### WHAT YOU HAVE TO DO
Copy the items below unchanged, except put "Webversion" in place of every "Webansicht".

### DATA ENTRIES
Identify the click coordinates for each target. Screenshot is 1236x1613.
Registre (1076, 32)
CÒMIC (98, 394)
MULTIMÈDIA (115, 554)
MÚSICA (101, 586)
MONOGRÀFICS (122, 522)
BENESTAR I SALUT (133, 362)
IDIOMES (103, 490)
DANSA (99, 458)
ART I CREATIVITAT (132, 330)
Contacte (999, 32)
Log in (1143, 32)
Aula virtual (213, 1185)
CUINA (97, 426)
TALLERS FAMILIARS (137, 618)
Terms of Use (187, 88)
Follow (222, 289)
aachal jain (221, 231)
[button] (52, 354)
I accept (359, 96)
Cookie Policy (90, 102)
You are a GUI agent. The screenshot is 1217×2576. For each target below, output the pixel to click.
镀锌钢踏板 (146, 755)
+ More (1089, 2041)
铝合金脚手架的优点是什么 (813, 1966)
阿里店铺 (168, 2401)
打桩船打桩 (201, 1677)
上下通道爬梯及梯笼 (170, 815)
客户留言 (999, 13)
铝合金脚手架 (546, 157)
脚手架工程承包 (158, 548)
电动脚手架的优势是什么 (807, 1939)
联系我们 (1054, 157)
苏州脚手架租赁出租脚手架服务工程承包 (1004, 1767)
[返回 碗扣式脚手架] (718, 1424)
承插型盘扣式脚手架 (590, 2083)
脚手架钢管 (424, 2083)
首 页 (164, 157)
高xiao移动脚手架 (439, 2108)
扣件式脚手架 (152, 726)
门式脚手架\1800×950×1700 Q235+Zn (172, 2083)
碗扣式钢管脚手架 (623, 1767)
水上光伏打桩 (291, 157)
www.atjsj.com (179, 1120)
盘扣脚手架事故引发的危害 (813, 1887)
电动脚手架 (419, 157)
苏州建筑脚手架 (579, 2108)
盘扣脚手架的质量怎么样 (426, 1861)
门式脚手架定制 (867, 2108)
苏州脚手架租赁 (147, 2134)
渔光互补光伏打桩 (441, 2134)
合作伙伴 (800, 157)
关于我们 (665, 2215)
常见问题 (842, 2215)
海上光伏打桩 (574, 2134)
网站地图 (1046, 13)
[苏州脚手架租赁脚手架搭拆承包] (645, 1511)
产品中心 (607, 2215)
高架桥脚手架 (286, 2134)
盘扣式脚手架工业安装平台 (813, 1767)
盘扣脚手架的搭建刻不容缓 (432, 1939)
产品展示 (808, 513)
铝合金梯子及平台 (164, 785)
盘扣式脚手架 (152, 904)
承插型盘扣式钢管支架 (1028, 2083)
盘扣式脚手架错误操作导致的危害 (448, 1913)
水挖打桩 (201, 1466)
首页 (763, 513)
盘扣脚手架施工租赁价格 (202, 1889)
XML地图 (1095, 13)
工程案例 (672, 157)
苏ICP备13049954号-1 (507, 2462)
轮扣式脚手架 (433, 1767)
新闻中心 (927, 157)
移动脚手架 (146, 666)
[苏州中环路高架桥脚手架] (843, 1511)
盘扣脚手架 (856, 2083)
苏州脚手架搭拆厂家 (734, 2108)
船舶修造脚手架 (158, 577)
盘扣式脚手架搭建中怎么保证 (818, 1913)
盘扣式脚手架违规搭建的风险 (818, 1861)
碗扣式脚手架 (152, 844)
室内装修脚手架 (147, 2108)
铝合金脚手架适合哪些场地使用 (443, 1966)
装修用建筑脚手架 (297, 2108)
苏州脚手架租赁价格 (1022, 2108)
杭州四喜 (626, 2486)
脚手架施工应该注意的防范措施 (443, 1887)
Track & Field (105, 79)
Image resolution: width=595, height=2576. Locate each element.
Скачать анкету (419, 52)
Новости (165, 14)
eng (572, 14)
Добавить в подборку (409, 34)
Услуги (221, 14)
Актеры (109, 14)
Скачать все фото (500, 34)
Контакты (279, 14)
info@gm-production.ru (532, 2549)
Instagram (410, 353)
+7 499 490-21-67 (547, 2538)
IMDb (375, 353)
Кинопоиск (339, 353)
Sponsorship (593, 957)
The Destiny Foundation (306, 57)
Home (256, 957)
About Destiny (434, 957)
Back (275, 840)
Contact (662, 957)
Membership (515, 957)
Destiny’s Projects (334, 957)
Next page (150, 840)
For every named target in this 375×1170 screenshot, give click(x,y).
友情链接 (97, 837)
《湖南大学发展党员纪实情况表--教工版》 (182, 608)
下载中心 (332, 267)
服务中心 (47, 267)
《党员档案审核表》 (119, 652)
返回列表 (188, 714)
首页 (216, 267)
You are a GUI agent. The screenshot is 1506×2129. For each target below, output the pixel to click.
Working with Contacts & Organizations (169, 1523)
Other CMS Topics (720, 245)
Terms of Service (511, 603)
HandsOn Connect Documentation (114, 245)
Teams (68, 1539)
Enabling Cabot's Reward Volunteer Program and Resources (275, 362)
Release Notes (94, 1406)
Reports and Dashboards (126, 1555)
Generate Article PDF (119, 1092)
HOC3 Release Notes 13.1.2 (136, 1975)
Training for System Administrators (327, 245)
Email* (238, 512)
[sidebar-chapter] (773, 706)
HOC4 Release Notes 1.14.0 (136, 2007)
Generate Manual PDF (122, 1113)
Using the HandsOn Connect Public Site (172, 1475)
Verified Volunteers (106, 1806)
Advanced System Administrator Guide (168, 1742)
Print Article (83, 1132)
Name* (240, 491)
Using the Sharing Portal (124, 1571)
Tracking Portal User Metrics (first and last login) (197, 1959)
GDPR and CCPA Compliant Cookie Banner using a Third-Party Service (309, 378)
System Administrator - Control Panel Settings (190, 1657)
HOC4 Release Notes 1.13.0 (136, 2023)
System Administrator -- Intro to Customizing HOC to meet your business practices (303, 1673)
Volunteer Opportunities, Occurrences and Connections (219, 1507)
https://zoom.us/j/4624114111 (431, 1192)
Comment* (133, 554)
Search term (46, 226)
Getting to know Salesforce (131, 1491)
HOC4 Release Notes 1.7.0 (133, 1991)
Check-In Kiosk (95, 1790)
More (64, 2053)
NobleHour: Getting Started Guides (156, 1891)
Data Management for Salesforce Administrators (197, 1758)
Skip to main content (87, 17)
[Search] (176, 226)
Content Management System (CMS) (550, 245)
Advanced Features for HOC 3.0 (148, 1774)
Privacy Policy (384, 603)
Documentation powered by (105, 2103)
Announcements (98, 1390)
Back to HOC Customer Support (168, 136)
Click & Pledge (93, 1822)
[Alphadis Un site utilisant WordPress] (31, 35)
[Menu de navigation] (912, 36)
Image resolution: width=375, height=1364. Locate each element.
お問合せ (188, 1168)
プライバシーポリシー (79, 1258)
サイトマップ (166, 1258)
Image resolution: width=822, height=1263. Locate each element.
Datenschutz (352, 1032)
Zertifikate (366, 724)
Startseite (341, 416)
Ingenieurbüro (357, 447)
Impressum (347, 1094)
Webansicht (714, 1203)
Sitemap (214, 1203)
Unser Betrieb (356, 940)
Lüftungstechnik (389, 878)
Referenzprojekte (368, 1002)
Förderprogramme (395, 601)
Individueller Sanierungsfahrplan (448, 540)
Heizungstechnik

### SOLVED EXERCISE
Identify the click coordinates for each target. Screenshot is 1236x1613.
Registre (1076, 32)
CÒMIC (98, 394)
MULTIMÈDIA (115, 554)
MÚSICA (101, 586)
MONOGRÀFICS (122, 522)
BENESTAR I SALUT (133, 362)
IDIOMES (103, 490)
DANSA (99, 458)
ART I CREATIVITAT (132, 330)
Contacte (999, 32)
Log in (1143, 32)
Aula virtual (213, 1185)
CUINA (97, 426)
TALLERS FAMILIARS (137, 618)
Terms of Use (187, 88)
Follow (222, 289)
aachal jain (221, 231)
[button] (52, 354)
I accept (359, 96)
Cookie Policy (90, 102)
You are a GUI agent. The screenshot is 1217×2576. For each target below, output the pixel to click.
镀锌钢踏板 (146, 755)
+ More (1089, 2041)
铝合金脚手架的优点是什么 (813, 1966)
阿里店铺 (168, 2401)
打桩船打桩 (201, 1677)
上下通道爬梯及梯笼 (170, 815)
客户留言 (999, 13)
铝合金脚手架 (546, 157)
脚手架工程承包 (158, 548)
电动脚手架的优势是什么 (807, 1939)
联系我们 (1054, 157)
苏州脚手架租赁出租脚手架服务工程承包 (1004, 1767)
[返回 碗扣式脚手架] (718, 1424)
承插型盘扣式脚手架 (590, 2083)
脚手架钢管 (424, 2083)
首 页 (164, 157)
高xiao移动脚手架 (439, 2108)
扣件式脚手架 (152, 726)
门式脚手架\1800×950×1700 Q235+Zn (172, 2083)
碗扣式钢管脚手架 (623, 1767)
水上光伏打桩 (291, 157)
www.atjsj.com (179, 1120)
盘扣脚手架事故引发的危害 (813, 1887)
电动脚手架 (419, 157)
苏州建筑脚手架 (579, 2108)
盘扣脚手架的质量怎么样 (426, 1861)
门式脚手架定制 (867, 2108)
苏州脚手架租赁 (147, 2134)
渔光互补光伏打桩 (441, 2134)
合作伙伴 (800, 157)
关于我们 (665, 2215)
常见问题 (842, 2215)
海上光伏打桩 (574, 2134)
网站地图 (1046, 13)
[苏州脚手架租赁脚手架搭拆承包] (645, 1511)
产品中心 (607, 2215)
高架桥脚手架 (286, 2134)
盘扣式脚手架工业安装平台 (813, 1767)
盘扣脚手架的搭建刻不容缓 (432, 1939)
产品展示 (808, 513)
铝合金梯子及平台 (164, 785)
盘扣式脚手架 (152, 904)
承插型盘扣式钢管支架 (1028, 2083)
盘扣式脚手架错误操作导致的危害 (448, 1913)
水挖打桩 (201, 1466)
首页 (763, 513)
盘扣脚手架施工租赁价格 (202, 1889)
XML地图 (1095, 13)
工程案例 (672, 157)
苏ICP备13049954号-1 (507, 2462)
轮扣式脚手架 (433, 1767)
新闻中心 (927, 157)
移动脚手架 (146, 666)
[苏州中环路高架桥脚手架] (843, 1511)
盘扣脚手架 (856, 2083)
苏州脚手架搭拆厂家 (734, 2108)
船舶修造脚手架 (158, 577)
盘扣式脚手架搭建中怎么保证 (818, 1913)
盘扣式脚手架违规搭建的风险 (818, 1861)
碗扣式脚手架 (152, 844)
室内装修脚手架 (147, 2108)
铝合金脚手架适合哪些场地使用 (443, 1966)
装修用建筑脚手架 (297, 2108)
苏州脚手架租赁价格 (1022, 2108)
杭州四喜 (626, 2486)
脚手架施工应该注意的防范措施 (443, 1887)
Track & Field (105, 79)
Image resolution: width=595, height=2576. Locate each element.
Скачать анкету (419, 52)
Новости (165, 14)
eng (572, 14)
Добавить в подборку (409, 34)
Услуги (221, 14)
Актеры (109, 14)
Скачать все фото (500, 34)
Контакты (279, 14)
info@gm-production.ru (532, 2549)
Instagram (410, 353)
+7 499 490-21-67 (547, 2538)
IMDb (375, 353)
Кинопоиск (339, 353)
Sponsorship (593, 957)
The Destiny Foundation (306, 57)
Home (256, 957)
About Destiny (434, 957)
Back (275, 840)
Contact (662, 957)
Membership (515, 957)
Destiny’s Projects (334, 957)
Next page (150, 840)
For every named target in this 375×1170 screenshot, give click(x,y).
友情链接 (97, 837)
《湖南大学发展党员纪实情况表--教工版》 (182, 608)
下载中心 (332, 267)
服务中心 (47, 267)
《党员档案审核表》 (119, 652)
返回列表 (188, 714)
首页 (216, 267)
You are a GUI agent. The screenshot is 1506×2129. For each target below, output the pixel to click.
Working with Contacts & Organizations (169, 1523)
Other CMS Topics (720, 245)
Terms of Service (511, 603)
HandsOn Connect Documentation (114, 245)
Teams (68, 1539)
Enabling Cabot's Reward Volunteer Program and Resources (275, 362)
Release Notes (94, 1406)
Reports and Dashboards (126, 1555)
Generate Article PDF (119, 1092)
HOC3 Release Notes 13.1.2 (136, 1975)
Training for System Administrators (327, 245)
Email* (238, 512)
[sidebar-chapter] (773, 706)
HOC4 Release Notes 1.14.0 (136, 2007)
Generate Manual PDF (122, 1113)
Using the HandsOn Connect Public Site (172, 1475)
Verified Volunteers (106, 1806)
Advanced System Administrator Guide (168, 1742)
Print Article (83, 1132)
Name* (240, 491)
Using the Sharing Portal (124, 1571)
Tracking Portal User Metrics (first and last login) (197, 1959)
GDPR and CCPA Compliant Cookie Banner using a Third-Party Service (309, 378)
System Administrator - Control Panel Settings (190, 1657)
HOC4 Release Notes 1.13.0 (136, 2023)
System Administrator -- Intro to Customizing HOC to meet your business practices (303, 1673)
Volunteer Opportunities, Occurrences and Connections (219, 1507)
https://zoom.us/j/4624114111 (431, 1192)
Comment* (133, 554)
Search term (46, 226)
Getting to know Salesforce (131, 1491)
HOC4 Release Notes 1.7.0 (133, 1991)
Check-In Kiosk (95, 1790)
More (64, 2053)
NobleHour: Getting Started Guides (156, 1891)
Data Management for Salesforce Administrators (197, 1758)
Skip to main content (87, 17)
[Search] (176, 226)
Content Management System (CMS) (550, 245)
Advanced Features for HOC 3.0 (148, 1774)
Privacy Policy (384, 603)
Documentation powered by (105, 2103)
Announcements (98, 1390)
Back to HOC Customer Support (168, 136)
Click & Pledge (93, 1822)
[Alphadis Un site utilisant WordPress] (31, 35)
[Menu de navigation] (912, 36)
Image resolution: width=375, height=1364. Locate each element.
お問合せ (188, 1168)
プライバシーポリシー (79, 1258)
サイトマップ (166, 1258)
Image resolution: width=822, height=1263. Locate each element.
Datenschutz (352, 1032)
Zertifikate (366, 724)
Startseite (341, 416)
Ingenieurbüro (357, 447)
Impressum (347, 1094)
Webversion (714, 1203)
Sitemap (214, 1203)
Unser Betrieb (356, 940)
Lüftungstechnik (389, 878)
Referenzprojekte (368, 1002)
Förderprogramme (395, 601)
Individueller Sanierungsfahrplan (448, 540)
Heizungstechnik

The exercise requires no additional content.